Driscoll also says that the perception that Big Pharma companies are somehow more stable and loyal is misguided as well. “There is the perception that you work for a big firm and you have job security,” she says. “Ultimately, the loyalty only goes in one direction,” as recent layoffs in the tens of thousands at manufacturers like Pfizer, GSK, and Merck prove.

Job security has nothing to do with whether you work for a big company or small, branded, generic, or contract firm. “It has to do with your own relevance,” she says. Interestingly enough, some of the most successful entrepreneurs that Driscoll has seen in the industry are those that were laid off and forced to adapt. This includes the over-40 set. “These are people that probably never would have left a Pfizer or other company, and tend to be very creative people with a lot yet to give.”

R U LinkedIn?

One of the good things about a long tenure in Big Pharma is that you develop a lot of professional contacts. Whether you develop those contacts and milk them when you really need them is another matter, says Driscoll.

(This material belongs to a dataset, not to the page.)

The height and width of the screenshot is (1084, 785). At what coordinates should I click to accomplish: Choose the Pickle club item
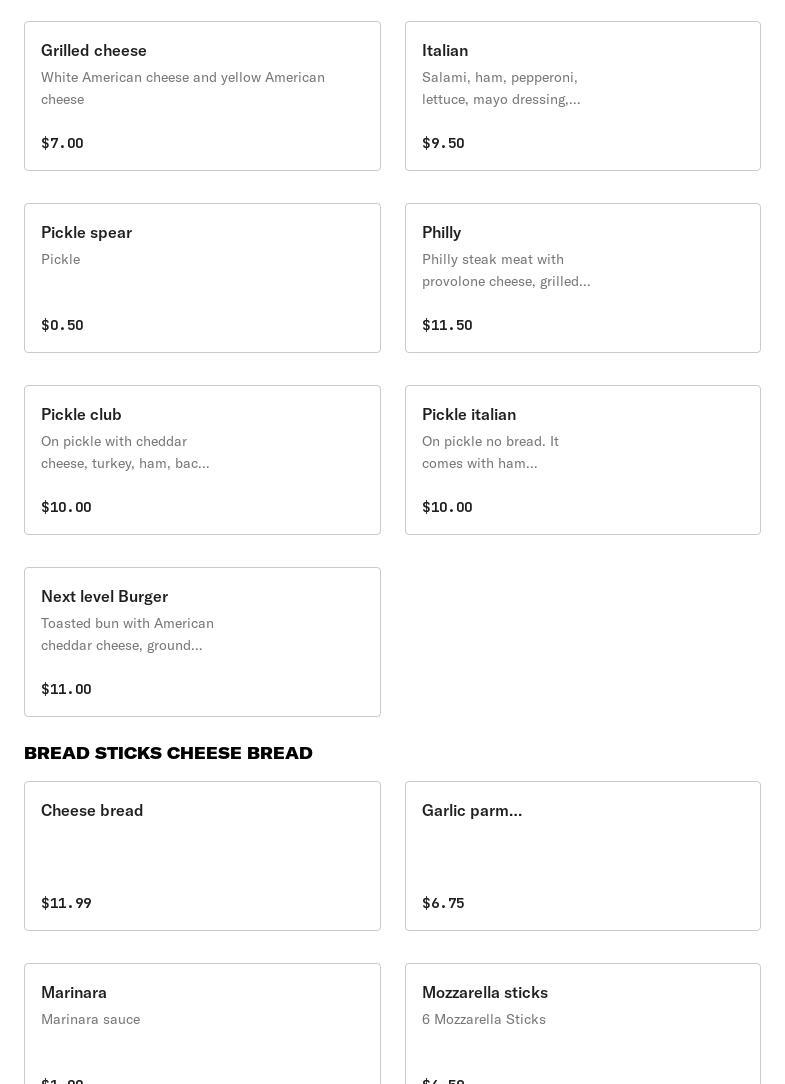click(x=202, y=460)
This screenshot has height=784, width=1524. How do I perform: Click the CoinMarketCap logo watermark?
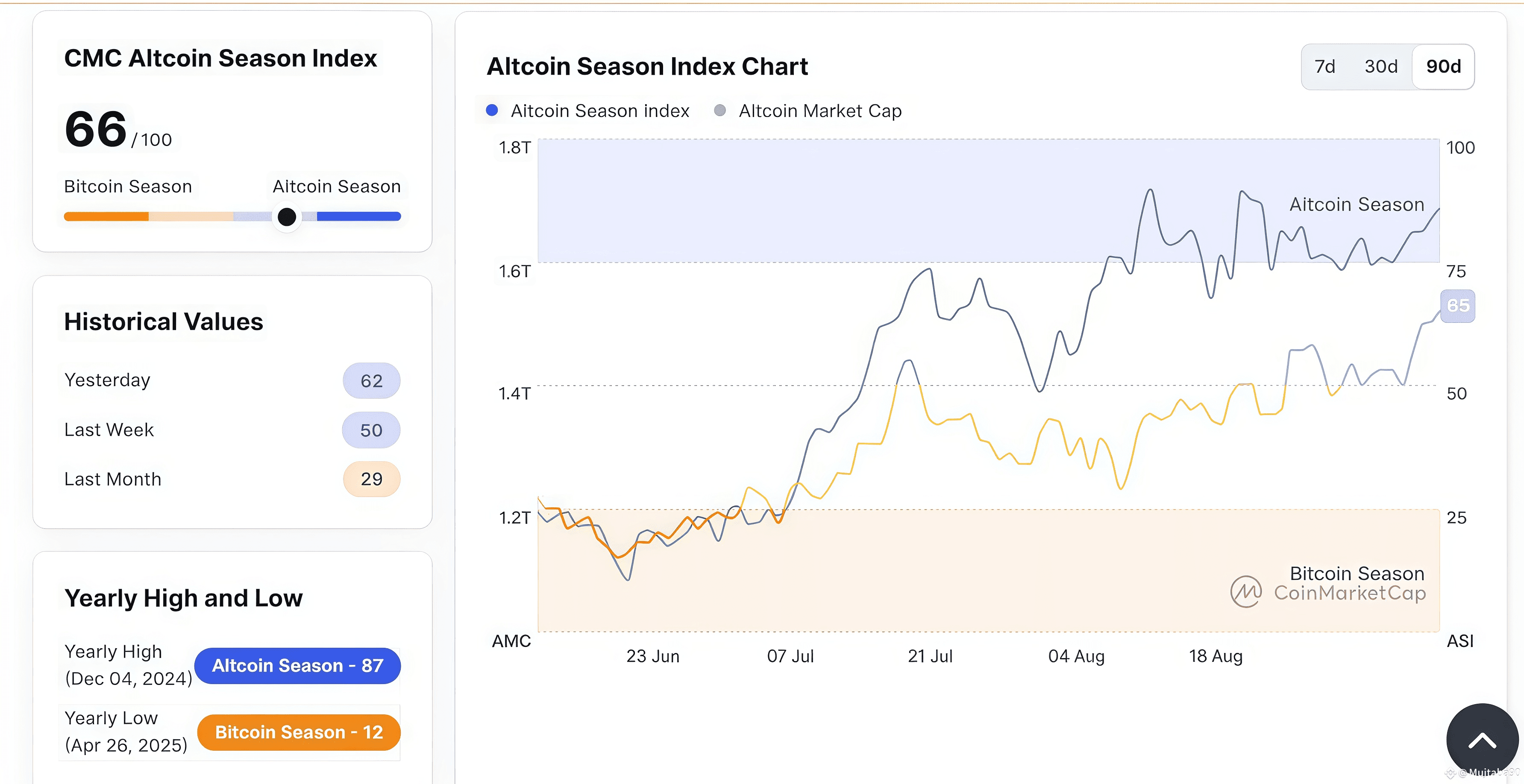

One of the best networking tools around is LinkedIn, which has been especially popular in the biotech industry. “I have been a big proponent of LinkedIn,” Driscoll says. “Whenever I go to speak to job candidates, I always talk about it. LinkedIn is a way to stay connected with people, even after their jobs and addresses change,” she says. It’s also a great way to reconnect with colleagues from the past that you may have lost touch with.

But are LinkedIn connections legit? Driscoll admits that Web 2.0-style job references and connections lack the trust and credibility of more traditional contacts. But this, too, shall pass as people build substantial networks and find quality jobs via LinkedIn. Again, it’s the over-40 crowd that needs a reality adjustment. Driscoll has over 1,000 LinkedIn friends, and finds value in numbers. “You don’t recognize the power of [being connected to so many people] until you need a job and have to rely upon them,” she says.

Love the One You’re With?

A lot of people shopping around are still employed, Driscoll notes. And one of the irony of the job market is that if you have a job, it’s easier to find a new job. You’re much more marketable.

For those employed but dissatisfied, Driscoll says the job search should begin close to home, with the company they’re with. The most frequent complaints that she hears from workers is that they don’t like their supervisors and have limited growth opportunities. Both of these predicaments can be overcome. Most disgruntled employees have never spoken to their bosses or human resources representatives about the possibility of an internal move. “Complete a job search within your own firm first,” she says.

For those unemployed or willing to bite the hand that currently feeds them, Driscoll recommends exhausting ones own professional contacts first, then turning to recruiters. The third option should be Internet-based job sites such as Monster.com and Pharmaceutical Manufacturing’s own job portal. This last option, however, has become more difficult to exploit as human resources departments themselves have been downsized (a cruel twist of fate) and their skeleton staffs have little time to cull through the thousands of resumes posted for each listing.